• _What you will do_:
A. Which phrases are set in single quotation marks in the passage below about Cathryn Carson's talk on nuclear waste? List every one.
B. In the passage below about Cathryn Carson's talk on nuclear waste, what kind of committee was Carson called to testify for?

------ Quoted passage

A similar expression of the fruits of this kind of reflexivity could be seen in historian Cathryn Carson's talk "Past Futures of Nuclear Waste," on the relation between historical knowledge and conceptualizations of the appropriate modes of disposal for nuclear waste. She tracked changes in efforts to account for the huge timescales over which such materials need to be sequestered. Carson highlighted shifts from modeling to simulation in officials' efforts to 'produce control over the future.'

Like Murphy, Carson found herself compelled to accept her own complicity in this enterprise. She was called to testify for a blue ribbon committee on nuclear waste about what it means to project a possible future. In other words, her historical expertise in how people in the past have thought about the future became a resource for those in the present tasked with forecasting the future.
No one used this exact phrase, but there was a general sense that 'social construction' having run its very productive course, the 'temporal construction' of things might be the next wave of science studies.

------------
------ Exercise data

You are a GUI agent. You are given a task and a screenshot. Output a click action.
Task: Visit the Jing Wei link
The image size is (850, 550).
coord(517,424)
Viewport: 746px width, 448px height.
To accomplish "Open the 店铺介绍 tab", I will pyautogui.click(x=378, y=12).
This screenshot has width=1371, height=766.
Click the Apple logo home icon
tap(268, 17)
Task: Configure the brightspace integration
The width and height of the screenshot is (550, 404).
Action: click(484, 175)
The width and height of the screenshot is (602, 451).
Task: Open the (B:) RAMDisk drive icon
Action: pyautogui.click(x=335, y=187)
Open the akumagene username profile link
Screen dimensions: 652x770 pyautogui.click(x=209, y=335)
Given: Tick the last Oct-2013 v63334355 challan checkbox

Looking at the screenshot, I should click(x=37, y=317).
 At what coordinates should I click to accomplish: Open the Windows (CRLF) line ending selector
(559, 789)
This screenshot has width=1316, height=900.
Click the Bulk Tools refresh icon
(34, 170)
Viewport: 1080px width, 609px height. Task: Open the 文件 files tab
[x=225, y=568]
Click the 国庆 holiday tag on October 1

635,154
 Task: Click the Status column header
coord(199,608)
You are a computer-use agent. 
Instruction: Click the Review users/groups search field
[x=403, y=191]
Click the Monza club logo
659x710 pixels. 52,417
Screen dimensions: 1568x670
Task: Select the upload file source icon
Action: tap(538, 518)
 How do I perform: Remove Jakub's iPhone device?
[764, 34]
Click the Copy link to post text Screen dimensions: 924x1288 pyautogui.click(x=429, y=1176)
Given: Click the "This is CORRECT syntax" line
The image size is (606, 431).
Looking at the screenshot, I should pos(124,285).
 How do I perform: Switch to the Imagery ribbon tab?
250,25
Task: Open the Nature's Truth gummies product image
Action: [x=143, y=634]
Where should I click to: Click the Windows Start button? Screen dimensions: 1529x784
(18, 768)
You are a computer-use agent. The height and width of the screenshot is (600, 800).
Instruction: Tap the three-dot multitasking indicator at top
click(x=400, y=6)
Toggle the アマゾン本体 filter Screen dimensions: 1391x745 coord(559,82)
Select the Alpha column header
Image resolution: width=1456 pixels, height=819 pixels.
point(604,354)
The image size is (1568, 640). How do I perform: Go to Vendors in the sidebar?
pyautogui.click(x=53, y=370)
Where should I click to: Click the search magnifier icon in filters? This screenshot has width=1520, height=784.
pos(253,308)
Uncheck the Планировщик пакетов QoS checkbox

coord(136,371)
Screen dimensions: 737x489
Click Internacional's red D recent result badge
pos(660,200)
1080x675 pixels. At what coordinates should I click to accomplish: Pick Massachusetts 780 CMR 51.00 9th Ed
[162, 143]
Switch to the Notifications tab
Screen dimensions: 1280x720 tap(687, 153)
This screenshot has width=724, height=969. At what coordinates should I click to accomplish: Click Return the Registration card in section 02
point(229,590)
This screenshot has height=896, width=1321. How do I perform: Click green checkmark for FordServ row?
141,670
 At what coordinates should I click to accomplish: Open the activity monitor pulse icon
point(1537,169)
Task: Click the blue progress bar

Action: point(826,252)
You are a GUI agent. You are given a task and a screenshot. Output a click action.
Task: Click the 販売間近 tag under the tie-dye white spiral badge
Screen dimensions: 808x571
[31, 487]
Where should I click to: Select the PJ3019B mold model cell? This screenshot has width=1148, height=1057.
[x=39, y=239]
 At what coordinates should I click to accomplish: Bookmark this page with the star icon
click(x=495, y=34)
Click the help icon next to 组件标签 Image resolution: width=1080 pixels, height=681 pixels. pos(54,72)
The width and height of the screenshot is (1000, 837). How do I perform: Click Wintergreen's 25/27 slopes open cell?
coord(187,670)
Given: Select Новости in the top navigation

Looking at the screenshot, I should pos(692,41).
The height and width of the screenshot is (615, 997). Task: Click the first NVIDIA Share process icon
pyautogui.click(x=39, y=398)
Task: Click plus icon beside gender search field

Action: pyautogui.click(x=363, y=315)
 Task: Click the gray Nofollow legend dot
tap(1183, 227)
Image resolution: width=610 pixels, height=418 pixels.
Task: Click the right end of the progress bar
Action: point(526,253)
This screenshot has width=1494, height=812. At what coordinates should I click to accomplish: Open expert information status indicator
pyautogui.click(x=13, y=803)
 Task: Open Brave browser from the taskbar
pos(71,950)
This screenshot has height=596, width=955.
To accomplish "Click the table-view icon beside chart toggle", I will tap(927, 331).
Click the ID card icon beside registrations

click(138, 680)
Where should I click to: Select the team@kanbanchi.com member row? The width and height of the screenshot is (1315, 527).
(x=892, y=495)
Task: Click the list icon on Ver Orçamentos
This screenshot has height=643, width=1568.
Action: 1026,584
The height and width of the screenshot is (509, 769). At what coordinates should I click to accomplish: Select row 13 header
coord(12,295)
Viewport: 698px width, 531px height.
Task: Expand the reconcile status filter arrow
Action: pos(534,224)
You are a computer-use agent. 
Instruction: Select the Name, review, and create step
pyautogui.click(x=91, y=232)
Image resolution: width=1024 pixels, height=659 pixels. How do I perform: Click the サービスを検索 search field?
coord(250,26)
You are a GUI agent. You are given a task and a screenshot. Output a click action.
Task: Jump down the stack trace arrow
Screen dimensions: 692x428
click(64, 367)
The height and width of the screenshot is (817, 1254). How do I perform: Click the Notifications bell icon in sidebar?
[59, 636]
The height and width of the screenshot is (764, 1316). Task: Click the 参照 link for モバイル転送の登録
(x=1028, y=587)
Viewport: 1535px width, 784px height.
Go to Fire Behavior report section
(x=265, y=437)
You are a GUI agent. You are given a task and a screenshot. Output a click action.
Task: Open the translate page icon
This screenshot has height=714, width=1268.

------------

• _Answers to the exercises_:
A.
- produce control over the future.
- social construction
- temporal construction

B. A blue ribbon committee on nuclear waste.